Regression in work stealing for blacklisted fast tasks by fjetter · Pull Request #3591 · dask/distributed

fjetter · 2020-03-19T09:39:06Z

This is a regression which dates back to 2.9.1

Through the introduction of the TaskPrefix code, the work stealing for shuffle operations behaves drastically different (not for the better) which can be tracked back to the split in fast_tasks check which fails since the split was a TaskPrefix object instead of the string shuffle-split in the fast_tasks dict

fjetter · 2020-03-19T10:32:19Z

I believe build failures are unrelated. There is one failure connected to work stealing on Windows Python3.7 but so far I couldn't reproduce this. Maybe flaky? Are there tests known to be flaky in the test_stealing.py module?

jrbourbeau

Thank you for taking the time to track this down @fjetter!

I think we need a similar change here

distributed/distributed/stealing.py

Line 87 in 2acffc3

for tts in self.stealable_unknown_durations.pop(ts.prefix, ()):

Re: test failures, test_dont_steal_unknown_functions is a known flaky test (xref #3574)

EDIT: There are also some known TLS test failures right now (xref #3588)

fjetter · 2020-03-20T08:44:05Z

I added the prefix.name patch to the line you mentioned but I couldn't add a test for it. In fact, I would argue it is unreachable code since the only place where we populate this dictionary is

distributed/distributed/stealing.py

Line 140 in 0d64f3a

self.stealable_unknown_durations[split].add(ts)

but this line assumes that ts.processing_on is None which is an invalid state since all stealing dicts are only populated for tasks in state processing and as soon as a task is transitioned away from processing we'll remove it from stealable.
Is there something I'm missing? Can this be removed? (Other PR, of course)

mrocklin · 2020-03-22T18:42:42Z

distributed/tests/test_steal.py

+
+        await wait(futures)
+
+    mmock.assert_not_called()


This test is highly dependent on the internal API. Historically we've tried to avoid tests like this, because it makes changing internal code really hard (future developers have to understand and change all tests that depend on the internal API). Instead, I wonder if you could use something like c.map(..., workers=[...], allow_other_workers=True) and then test that none of the other workers got any data. This only requires that we keep the worker.data API, which I think is probably more stable than the move_task_request API.

Also, do we need the timeout=1000 here, or was this just for debugging?

Thanks, I already suspected this to become an issue during review :)

I didn't know about the allow_other_workers flag, will rewrite the test, ofc.

No mocks

Also, do we need the timeout=1000 here, or was this just for debugging?

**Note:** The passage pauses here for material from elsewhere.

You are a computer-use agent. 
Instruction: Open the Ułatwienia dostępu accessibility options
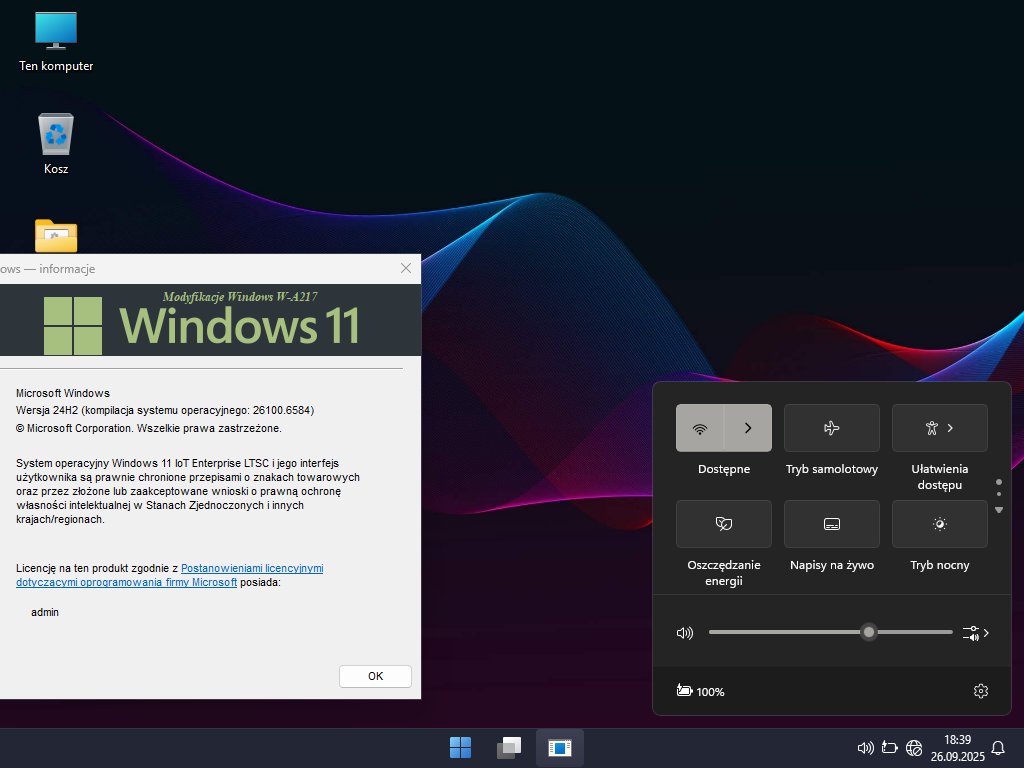pos(939,428)
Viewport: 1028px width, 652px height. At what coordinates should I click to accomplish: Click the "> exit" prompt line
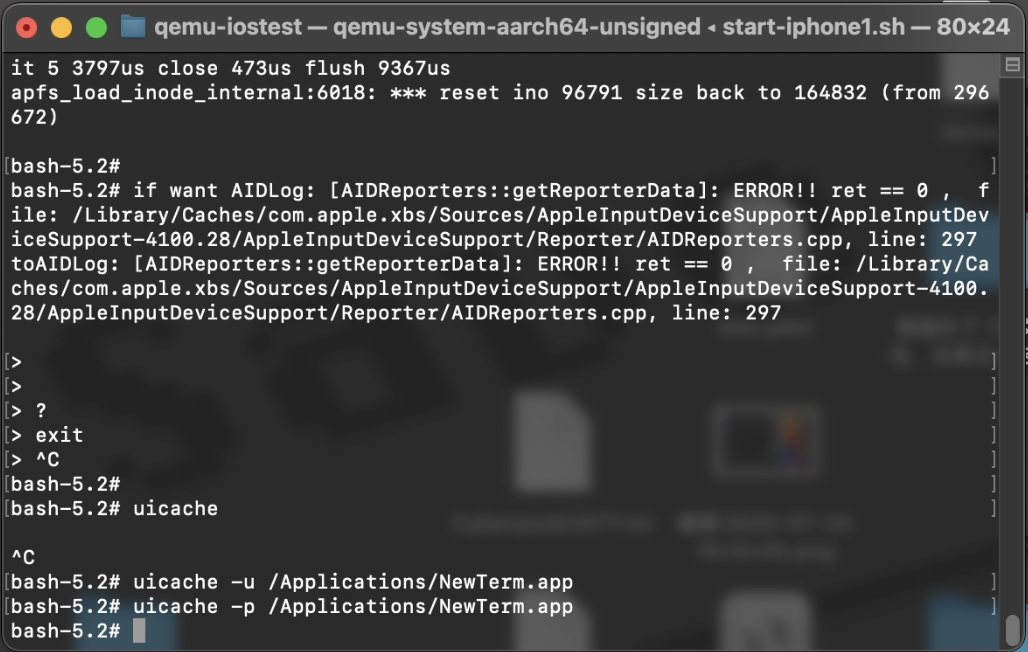point(59,435)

Yes, that was debugging. No timeout should be necessary here.

No timeouts

mrocklin · 2020-03-22T18:45:17Z

but this line assumes that ts.processing_on is None which is an invalid state since all stealing dicts are only populated for tasks in state processing and as soon as a task is transitioned away from processing we'll remove it from stealable.
Is there something I'm missing? Can this be removed? (Other PR, of course)

If this is true then yes, it would be good to remove this code. It might be worth checking out git blame to see why this was added in the first place, and spot checking the various ways in which tasks can be removed from the processing state to make sure that we're not missing any stealable cleanups.

mrocklin · 2020-03-22T18:45:38Z

Thank you for identifying and resolving this issue @fjetter . I imagine that it was not trivial to track down.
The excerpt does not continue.